__To do__
Would you return the entries below word for word?

__Dataset__
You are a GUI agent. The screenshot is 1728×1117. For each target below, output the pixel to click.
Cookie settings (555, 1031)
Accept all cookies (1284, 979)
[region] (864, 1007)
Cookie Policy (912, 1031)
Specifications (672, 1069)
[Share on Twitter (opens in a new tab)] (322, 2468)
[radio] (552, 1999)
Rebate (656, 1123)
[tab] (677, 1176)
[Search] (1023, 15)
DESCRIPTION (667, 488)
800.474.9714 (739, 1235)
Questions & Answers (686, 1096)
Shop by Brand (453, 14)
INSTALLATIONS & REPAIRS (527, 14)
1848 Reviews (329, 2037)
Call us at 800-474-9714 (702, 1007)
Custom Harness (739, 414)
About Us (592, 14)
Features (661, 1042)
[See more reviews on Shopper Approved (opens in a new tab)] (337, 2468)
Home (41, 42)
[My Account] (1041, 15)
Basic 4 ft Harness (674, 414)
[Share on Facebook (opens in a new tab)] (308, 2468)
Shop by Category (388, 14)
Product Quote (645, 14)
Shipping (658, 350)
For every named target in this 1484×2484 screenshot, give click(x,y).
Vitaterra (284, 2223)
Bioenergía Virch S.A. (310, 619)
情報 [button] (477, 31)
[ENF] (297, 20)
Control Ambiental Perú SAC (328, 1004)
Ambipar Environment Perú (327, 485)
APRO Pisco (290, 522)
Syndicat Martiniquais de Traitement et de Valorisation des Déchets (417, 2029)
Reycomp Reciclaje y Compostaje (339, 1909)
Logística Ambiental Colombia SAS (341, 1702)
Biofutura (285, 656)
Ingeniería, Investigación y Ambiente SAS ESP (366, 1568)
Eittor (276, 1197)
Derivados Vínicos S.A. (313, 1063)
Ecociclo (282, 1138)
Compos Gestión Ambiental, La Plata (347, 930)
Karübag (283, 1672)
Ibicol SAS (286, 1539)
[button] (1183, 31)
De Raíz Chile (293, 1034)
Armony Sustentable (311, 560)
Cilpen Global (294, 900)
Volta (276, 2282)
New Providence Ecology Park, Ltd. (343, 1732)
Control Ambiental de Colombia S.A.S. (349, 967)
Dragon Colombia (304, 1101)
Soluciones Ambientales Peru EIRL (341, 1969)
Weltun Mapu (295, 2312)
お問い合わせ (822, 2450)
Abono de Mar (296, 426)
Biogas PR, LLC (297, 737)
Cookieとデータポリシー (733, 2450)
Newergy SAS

__Solution for this problem__
You are a GUI agent. The screenshot is 1728×1117. For each target below, output the pixel to click.
Cookie settings (555, 1031)
Accept all cookies (1284, 979)
[region] (864, 1007)
Cookie Policy (912, 1031)
Specifications (672, 1069)
[Share on Twitter (opens in a new tab)] (322, 2468)
[radio] (552, 1999)
Rebate (656, 1123)
[tab] (677, 1176)
[Search] (1023, 15)
DESCRIPTION (667, 488)
800.474.9714 (739, 1235)
Questions & Answers (686, 1096)
Shop by Brand (453, 14)
INSTALLATIONS & REPAIRS (527, 14)
1848 Reviews (329, 2037)
Call us at 800-474-9714 (702, 1007)
Custom Harness (739, 414)
About Us (592, 14)
Features (661, 1042)
[See more reviews on Shopper Approved (opens in a new tab)] (337, 2468)
Home (41, 42)
[My Account] (1041, 15)
Basic 4 ft Harness (674, 414)
[Share on Facebook (opens in a new tab)] (308, 2468)
Shop by Category (388, 14)
Product Quote (645, 14)
Shipping (658, 350)
For every named target in this 1484×2484 screenshot, give click(x,y).
Vitaterra (284, 2223)
Bioenergía Virch S.A. (310, 619)
情報 [button] (477, 31)
[ENF] (297, 20)
Control Ambiental Perú SAC (328, 1004)
Ambipar Environment Perú (327, 485)
APRO Pisco (290, 522)
Syndicat Martiniquais de Traitement et de Valorisation des Déchets (417, 2029)
Reycomp Reciclaje y Compostaje (339, 1909)
Logística Ambiental Colombia SAS (341, 1702)
Biofutura (285, 656)
Ingeniería, Investigación y Ambiente SAS ESP (366, 1568)
Eittor (276, 1197)
Derivados Vínicos S.A. (313, 1063)
Ecociclo (282, 1138)
Compos Gestión Ambiental, La Plata (347, 930)
Karübag (283, 1672)
Ibicol SAS (286, 1539)
[button] (1183, 31)
De Raíz Chile (293, 1034)
Armony Sustentable (311, 560)
Cilpen Global (294, 900)
Volta (276, 2282)
New Providence Ecology Park, Ltd. (343, 1732)
Control Ambiental de Colombia S.A.S. (349, 967)
Dragon Colombia (304, 1101)
Soluciones Ambientales Peru EIRL (341, 1969)
Weltun Mapu (295, 2312)
お問い合わせ (822, 2450)
Abono de Mar (296, 426)
Biogas PR, LLC (297, 737)
Cookieとデータポリシー (733, 2450)
Newergy SAS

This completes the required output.